Abstract
With the increase in information technology use, problems related to the security of these technologies have become significant. Businesses are required to acquire information, use information technologies, and rely on the information they collected to continue their presence. The requirement of information technology use and related security problems cannot be ignored by both individuals and businesses. One of the industries with large data pools is the tourism industry. Thus, the protection of personal or corporate information is a process that should be managed especially for businesses. In order for this management process to be successful, it is necessary for the corporations to have security policies that are supported by the senior management, possible to implement and understand, and accepted at all corporate levels. Thus, the present study aimed to explain the significance of information security, especially the security of the information in the tourism industry, which is as an important part of the service industry.
TopBackground
Before defining the concept of information, it is necessary to define the concept of data, which is a sub-concept of information.
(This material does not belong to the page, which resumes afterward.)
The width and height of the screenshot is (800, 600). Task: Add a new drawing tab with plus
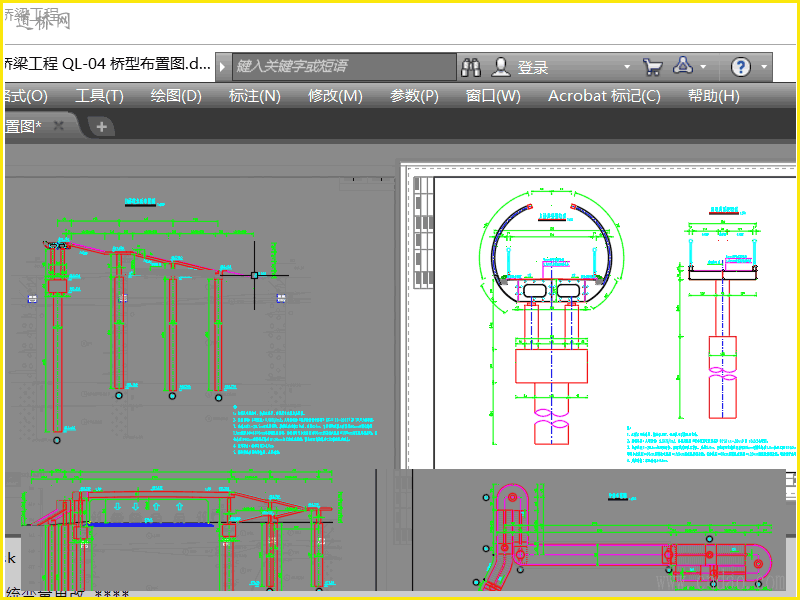pos(101,126)
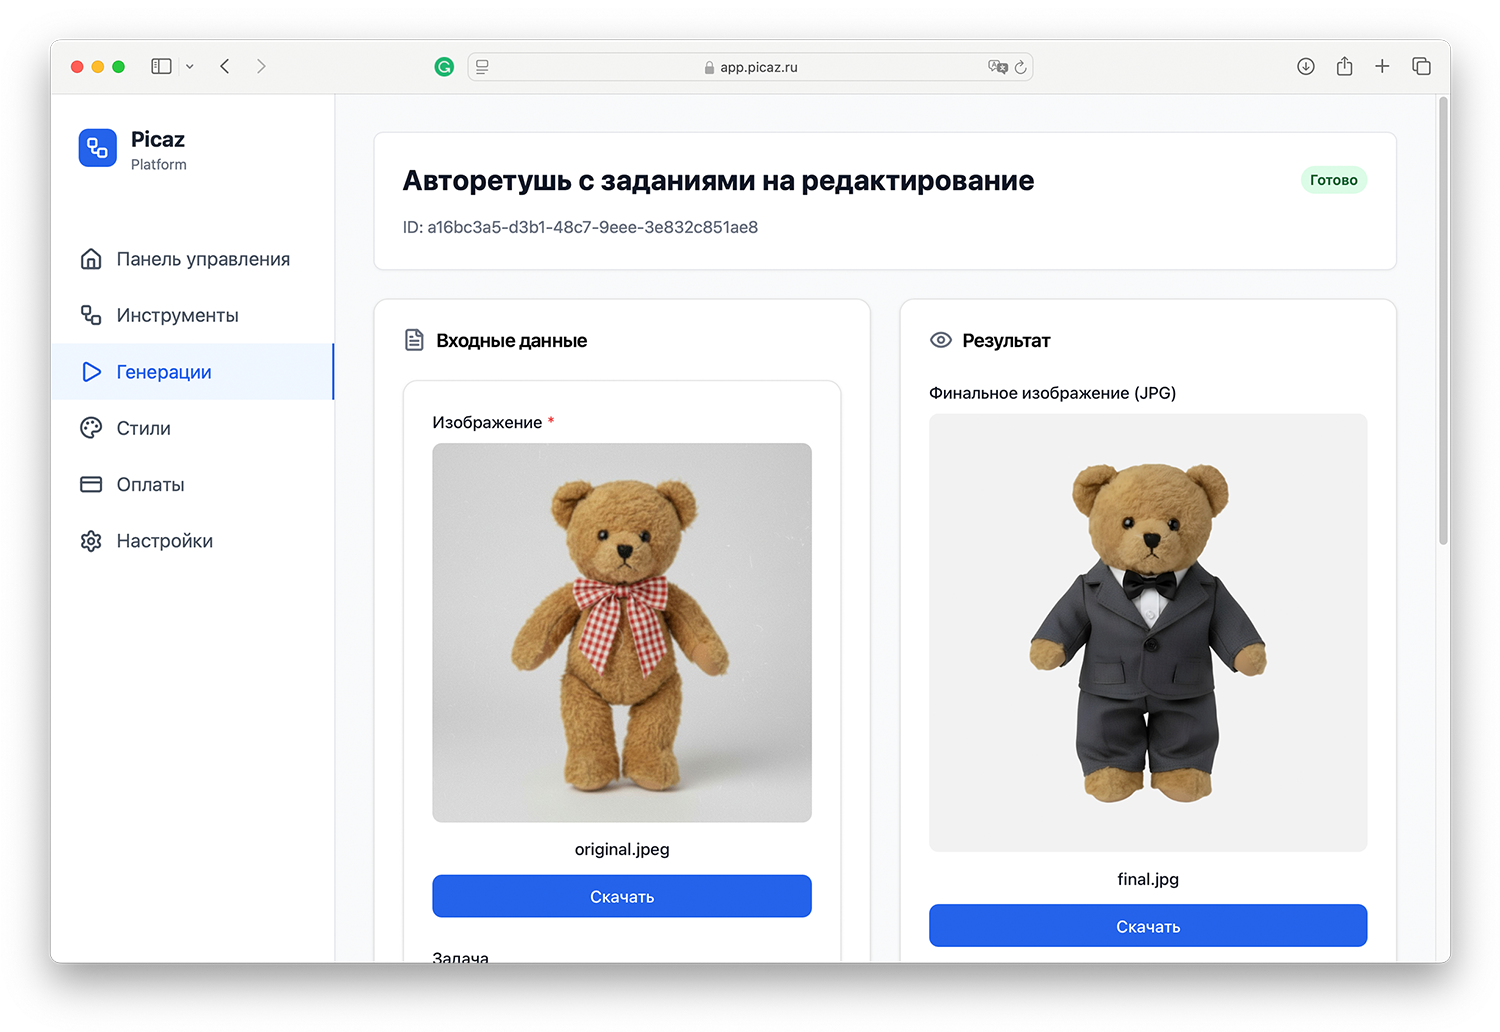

Canbek & Sağıroğlu (2006) defined data as unassociated knowns about a case, or in short, signals and/or bit streams in digital media.
Information is obtained by the analysis of the raw data by individuals. Individually stored information has no value. In order to acquire a value, information must be in interaction with information produced by others (Gürcan, 2014). Thus, valuable information should be protected.
In brief, information security includes the protection of confidentiality, integrity and accessibility of information (Doğantimur, 2009). Confidentiality means that the information is stored and accessible only by authorized individuals. Integrity is the storage of information without being corrupted, changed or deleted. Accessibility refers to easy access to information by authorized individuals (Tatar, 2015). These three conditions must be met in order to ensure information security. Violation of the confidentiality, integrity, and accessibility of stored information by unauthorized individuals (cyber security events or cyber-attacks) creates a major threat. Here, the threat is the probability of damage and requires taking measures (Bağcı, 2016).
Key Terms in this Chapter
Information: Communication or reception of knowledge or intelligence.
Data: Facts and statistics collected together for reference or analysis.
Information Security: The state of being protected against the unauthorized use of information, especially electronic data, or the measures taken to achieve this.
ISO 27001:2005: A specification for an information security management system which is a framework of policies and procedures that includes all legal, physical and technical controls involved in an organization’s information risk management processes.
Tourism: The act and process of spending time away from home in pursuit of recreation, relaxation, and pleasure, while making use of the commercial provision of services.
Knowledge: Facts, information, and skills acquired through experience or education; the theoretical or practical understanding of a subject.
Cybersecurity: Cybersecurity is the practice of protecting systems, networks, and programs from digital attacks.